The L-1 Visa rules have been changed by the US Immigration and Citizenship Services. Accordingly, the beneficiary of L-1 Visa must be employed outside the US by the firm for 1 continuous year. This is within 3 years before the filing of the visa application.
Nevertheless, a breathing space has been offered for workers who are already employed with the sponsoring firm on H-1B visa. This is as they could be in a position to adjust the requirement for time.
The new L-1 Visa rules clear doubts between the Immigration and Nationality Act provisions and the implementing laws. This confirms what a cautious Immigration Lawyer would always be advising the clients, as quoted by the Times of India.
The eligibility must be fulfilled at the time of lodging the application and it is now very clear. It may require certain employers to delay their L-1 Visa applications till the 1 year period is met. However, a clear policy at least makes the employers aware. They can thus ensure compliance and evade pointless denial.

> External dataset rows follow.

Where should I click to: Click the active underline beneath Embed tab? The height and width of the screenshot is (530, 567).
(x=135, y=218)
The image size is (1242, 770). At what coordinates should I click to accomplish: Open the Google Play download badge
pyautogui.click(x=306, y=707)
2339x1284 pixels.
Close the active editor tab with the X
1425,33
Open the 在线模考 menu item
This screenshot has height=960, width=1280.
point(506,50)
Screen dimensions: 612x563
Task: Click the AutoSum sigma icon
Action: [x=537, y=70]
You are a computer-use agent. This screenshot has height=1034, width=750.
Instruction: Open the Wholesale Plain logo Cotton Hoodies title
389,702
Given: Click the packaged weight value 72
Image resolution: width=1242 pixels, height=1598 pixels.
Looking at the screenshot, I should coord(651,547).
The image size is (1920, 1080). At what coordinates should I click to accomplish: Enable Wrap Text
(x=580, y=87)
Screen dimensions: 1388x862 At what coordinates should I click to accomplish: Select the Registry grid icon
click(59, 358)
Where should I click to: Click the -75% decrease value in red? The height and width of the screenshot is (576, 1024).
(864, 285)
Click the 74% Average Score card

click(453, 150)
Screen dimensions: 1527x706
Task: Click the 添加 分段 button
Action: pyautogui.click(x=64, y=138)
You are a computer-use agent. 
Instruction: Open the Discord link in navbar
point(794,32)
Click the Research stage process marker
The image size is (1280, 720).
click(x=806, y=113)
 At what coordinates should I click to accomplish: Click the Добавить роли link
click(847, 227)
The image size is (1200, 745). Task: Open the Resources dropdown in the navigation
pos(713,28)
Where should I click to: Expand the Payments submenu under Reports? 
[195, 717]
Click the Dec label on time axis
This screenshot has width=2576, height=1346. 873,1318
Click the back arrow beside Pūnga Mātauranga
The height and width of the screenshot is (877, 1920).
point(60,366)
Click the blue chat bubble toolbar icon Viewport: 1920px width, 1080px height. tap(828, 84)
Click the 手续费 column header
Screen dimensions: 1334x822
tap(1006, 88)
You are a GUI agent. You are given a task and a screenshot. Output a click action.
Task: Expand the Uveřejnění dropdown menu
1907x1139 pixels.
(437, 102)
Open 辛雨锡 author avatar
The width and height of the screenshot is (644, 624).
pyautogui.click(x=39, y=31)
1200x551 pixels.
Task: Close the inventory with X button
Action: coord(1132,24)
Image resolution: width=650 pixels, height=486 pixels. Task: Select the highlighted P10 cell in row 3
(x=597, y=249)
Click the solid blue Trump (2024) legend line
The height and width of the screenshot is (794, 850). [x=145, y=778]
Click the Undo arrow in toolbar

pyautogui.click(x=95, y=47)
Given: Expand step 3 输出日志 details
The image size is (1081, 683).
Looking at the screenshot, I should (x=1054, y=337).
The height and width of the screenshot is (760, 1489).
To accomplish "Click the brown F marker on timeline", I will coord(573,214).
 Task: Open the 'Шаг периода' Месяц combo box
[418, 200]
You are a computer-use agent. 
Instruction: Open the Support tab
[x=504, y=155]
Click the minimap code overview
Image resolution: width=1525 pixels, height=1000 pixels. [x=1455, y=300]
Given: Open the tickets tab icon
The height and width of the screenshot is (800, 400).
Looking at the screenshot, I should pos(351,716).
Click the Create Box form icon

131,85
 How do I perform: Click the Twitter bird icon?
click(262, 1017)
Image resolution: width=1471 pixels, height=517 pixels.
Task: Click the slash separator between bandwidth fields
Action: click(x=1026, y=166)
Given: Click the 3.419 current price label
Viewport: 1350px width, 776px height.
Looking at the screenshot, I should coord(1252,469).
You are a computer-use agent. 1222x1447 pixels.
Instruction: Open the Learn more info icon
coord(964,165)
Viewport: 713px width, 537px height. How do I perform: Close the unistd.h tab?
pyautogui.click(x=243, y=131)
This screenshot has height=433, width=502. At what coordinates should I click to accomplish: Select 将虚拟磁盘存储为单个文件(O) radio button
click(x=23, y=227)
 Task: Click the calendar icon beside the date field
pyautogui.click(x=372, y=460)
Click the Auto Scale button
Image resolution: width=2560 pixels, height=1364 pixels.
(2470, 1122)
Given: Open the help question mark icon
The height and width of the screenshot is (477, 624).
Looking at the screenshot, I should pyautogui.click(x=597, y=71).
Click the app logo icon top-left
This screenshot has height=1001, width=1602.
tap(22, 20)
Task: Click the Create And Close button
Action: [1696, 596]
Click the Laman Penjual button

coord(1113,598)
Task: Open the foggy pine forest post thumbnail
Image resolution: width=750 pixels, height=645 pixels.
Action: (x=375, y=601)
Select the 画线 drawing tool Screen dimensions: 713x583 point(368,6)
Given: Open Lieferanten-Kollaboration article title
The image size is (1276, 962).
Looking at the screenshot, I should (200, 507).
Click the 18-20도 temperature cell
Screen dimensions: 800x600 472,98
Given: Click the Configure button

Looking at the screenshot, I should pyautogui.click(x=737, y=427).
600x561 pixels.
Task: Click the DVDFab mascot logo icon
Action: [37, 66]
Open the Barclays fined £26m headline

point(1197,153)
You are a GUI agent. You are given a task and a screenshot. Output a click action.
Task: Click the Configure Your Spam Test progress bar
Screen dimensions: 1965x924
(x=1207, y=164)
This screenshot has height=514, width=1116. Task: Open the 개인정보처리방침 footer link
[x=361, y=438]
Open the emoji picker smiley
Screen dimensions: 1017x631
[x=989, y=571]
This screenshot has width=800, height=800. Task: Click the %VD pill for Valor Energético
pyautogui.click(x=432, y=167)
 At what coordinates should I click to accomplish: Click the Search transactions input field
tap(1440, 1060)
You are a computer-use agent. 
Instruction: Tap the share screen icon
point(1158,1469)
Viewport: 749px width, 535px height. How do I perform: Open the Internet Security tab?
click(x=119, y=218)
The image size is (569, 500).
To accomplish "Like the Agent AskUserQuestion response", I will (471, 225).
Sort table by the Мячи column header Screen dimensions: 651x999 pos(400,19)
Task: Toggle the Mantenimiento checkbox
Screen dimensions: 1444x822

The L-1 is a Visa for ICTs – Intra-Company Transferees. These work in Executive or Managerial positions in a firm outside the US. L-1B is a Visa for those workers who are employed in positions needing expert knowledge. Tech Mahindra, Infosys, and TCS are the firms that are among the firms that are top L-1 Visa applicants.
The USCIS note clarifies the 1-year requirement to be fulfilled by workers who are employed in the US currently. This is for those who are working for the firm sponsoring the L-1 in another visa status such as the H-1B. These employees are permitted to fulfill the criteria within 3 years before arriving at the US. This is in place of 3 years before lodging the application for L-1 Visa.